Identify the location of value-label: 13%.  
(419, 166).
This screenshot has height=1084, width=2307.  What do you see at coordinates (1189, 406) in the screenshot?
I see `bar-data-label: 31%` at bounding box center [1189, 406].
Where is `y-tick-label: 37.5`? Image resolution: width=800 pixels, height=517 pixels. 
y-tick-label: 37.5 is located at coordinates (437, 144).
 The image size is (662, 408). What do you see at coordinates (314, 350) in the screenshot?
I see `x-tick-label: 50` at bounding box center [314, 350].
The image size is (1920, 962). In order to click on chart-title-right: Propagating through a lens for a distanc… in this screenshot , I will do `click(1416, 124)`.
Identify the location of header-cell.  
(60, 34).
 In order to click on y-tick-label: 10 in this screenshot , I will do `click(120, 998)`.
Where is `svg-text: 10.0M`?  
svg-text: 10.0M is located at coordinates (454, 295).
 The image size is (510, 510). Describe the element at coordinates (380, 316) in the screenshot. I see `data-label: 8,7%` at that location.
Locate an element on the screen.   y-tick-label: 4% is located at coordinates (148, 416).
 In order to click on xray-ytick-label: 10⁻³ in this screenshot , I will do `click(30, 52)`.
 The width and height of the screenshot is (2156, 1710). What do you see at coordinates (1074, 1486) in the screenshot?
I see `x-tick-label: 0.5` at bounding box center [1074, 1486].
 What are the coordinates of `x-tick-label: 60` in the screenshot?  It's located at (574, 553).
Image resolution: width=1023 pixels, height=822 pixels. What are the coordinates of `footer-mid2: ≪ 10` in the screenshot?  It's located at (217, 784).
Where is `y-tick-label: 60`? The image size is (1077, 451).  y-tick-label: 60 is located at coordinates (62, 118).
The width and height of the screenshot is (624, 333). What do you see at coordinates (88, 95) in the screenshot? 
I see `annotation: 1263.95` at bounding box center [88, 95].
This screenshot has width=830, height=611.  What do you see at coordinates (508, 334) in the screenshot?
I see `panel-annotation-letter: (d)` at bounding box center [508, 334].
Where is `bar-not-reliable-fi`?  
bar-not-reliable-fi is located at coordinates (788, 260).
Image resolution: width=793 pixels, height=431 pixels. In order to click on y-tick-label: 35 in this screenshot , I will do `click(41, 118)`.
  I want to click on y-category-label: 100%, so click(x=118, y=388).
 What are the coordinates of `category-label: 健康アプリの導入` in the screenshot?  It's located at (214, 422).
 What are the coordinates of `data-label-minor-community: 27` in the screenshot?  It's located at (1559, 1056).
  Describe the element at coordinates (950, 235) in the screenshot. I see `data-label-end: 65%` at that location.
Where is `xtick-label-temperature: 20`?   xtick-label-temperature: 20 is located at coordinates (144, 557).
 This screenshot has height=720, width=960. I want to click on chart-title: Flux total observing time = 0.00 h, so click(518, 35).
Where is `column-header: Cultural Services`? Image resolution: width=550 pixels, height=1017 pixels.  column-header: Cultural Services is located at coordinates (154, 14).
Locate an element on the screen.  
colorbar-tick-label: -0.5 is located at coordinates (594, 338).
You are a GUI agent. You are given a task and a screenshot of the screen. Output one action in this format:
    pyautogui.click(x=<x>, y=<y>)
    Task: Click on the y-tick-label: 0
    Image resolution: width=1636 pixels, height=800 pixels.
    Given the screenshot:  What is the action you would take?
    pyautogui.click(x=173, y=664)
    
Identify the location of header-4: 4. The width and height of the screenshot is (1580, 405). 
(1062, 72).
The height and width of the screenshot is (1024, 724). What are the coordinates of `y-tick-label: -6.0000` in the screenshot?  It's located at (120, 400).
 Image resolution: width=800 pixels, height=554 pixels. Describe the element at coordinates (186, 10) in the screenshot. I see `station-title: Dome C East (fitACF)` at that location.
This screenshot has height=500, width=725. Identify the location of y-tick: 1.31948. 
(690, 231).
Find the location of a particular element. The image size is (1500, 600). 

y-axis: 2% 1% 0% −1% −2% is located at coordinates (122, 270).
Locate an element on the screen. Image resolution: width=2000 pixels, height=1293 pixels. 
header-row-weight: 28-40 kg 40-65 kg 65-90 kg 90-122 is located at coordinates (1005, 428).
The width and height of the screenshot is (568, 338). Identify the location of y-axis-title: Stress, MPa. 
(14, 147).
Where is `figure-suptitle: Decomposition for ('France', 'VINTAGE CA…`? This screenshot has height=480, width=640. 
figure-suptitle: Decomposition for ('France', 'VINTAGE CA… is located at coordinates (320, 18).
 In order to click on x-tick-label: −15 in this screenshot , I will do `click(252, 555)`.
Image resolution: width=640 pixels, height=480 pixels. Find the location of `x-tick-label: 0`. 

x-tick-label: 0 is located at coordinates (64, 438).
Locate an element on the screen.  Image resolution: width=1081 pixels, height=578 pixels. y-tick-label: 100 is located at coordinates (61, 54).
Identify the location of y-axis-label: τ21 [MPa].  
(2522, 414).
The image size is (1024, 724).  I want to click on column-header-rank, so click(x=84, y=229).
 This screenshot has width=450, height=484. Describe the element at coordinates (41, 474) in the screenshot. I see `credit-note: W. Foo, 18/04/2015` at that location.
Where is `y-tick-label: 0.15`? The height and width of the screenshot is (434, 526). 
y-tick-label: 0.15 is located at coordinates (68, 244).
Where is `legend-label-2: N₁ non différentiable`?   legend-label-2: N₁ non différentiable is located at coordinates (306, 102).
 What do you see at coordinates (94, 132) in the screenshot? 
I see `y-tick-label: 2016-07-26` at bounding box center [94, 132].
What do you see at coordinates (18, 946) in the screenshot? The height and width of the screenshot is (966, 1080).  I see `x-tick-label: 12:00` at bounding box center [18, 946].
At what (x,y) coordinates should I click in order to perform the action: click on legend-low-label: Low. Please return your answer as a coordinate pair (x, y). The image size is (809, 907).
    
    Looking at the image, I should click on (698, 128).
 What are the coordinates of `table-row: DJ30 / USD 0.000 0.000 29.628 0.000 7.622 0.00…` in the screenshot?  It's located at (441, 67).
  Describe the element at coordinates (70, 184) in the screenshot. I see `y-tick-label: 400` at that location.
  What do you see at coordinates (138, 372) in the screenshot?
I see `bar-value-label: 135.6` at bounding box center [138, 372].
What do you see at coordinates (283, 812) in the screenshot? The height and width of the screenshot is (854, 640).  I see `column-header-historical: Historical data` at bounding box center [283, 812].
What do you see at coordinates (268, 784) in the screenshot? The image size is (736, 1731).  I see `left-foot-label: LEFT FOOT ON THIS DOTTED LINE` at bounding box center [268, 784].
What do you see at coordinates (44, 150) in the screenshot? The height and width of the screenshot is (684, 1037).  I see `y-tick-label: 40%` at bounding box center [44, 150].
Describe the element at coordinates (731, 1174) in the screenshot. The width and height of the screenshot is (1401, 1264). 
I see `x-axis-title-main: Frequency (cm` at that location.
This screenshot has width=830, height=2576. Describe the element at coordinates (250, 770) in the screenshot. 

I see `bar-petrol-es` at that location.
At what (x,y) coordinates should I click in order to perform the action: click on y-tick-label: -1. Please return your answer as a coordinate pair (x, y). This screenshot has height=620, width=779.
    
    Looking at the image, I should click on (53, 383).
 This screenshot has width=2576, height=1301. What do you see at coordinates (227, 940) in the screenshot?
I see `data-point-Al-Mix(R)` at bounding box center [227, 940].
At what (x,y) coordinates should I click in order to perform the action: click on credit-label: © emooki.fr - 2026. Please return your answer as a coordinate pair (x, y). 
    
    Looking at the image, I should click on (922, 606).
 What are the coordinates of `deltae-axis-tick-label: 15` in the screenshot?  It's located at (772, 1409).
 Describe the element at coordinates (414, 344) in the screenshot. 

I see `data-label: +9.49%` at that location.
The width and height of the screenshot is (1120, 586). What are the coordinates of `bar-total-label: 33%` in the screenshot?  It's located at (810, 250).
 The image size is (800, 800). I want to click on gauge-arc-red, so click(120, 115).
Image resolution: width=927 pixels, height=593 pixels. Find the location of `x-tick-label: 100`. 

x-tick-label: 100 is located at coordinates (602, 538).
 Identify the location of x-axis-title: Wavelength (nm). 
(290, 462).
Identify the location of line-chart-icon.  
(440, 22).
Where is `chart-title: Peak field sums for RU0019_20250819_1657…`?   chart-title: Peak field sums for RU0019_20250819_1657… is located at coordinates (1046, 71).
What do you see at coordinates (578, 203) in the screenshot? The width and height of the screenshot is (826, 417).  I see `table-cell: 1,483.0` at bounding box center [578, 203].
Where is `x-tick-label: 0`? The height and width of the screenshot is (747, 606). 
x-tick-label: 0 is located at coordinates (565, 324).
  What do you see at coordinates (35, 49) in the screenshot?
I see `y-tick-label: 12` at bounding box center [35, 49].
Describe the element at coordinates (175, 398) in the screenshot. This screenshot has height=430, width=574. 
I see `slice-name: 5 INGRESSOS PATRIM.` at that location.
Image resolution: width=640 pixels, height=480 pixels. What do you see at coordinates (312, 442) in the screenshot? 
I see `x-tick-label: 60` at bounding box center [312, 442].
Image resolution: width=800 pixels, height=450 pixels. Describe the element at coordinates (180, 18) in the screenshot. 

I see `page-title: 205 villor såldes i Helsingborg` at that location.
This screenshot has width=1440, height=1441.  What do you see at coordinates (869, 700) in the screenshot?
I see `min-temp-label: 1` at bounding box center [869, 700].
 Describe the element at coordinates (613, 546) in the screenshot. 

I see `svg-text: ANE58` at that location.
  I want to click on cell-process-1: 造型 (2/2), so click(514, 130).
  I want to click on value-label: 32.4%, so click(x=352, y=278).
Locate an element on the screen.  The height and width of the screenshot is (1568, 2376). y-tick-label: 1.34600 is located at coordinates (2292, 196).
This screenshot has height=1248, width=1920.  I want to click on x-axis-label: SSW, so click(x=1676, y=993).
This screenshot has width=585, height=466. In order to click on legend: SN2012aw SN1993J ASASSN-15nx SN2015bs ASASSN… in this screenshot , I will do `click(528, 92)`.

#### [HOW TO COMPLETE THIS TASK]
Copy the rows from the start of the records through the line containing "center [314, 350].", including that line.

#### [RESPONSE]
Identify the location of value-label: 13%.  
(419, 166).
This screenshot has height=1084, width=2307.  What do you see at coordinates (1189, 406) in the screenshot?
I see `bar-data-label: 31%` at bounding box center [1189, 406].
Where is `y-tick-label: 37.5`? Image resolution: width=800 pixels, height=517 pixels. 
y-tick-label: 37.5 is located at coordinates (437, 144).
 The image size is (662, 408). What do you see at coordinates (314, 350) in the screenshot?
I see `x-tick-label: 50` at bounding box center [314, 350].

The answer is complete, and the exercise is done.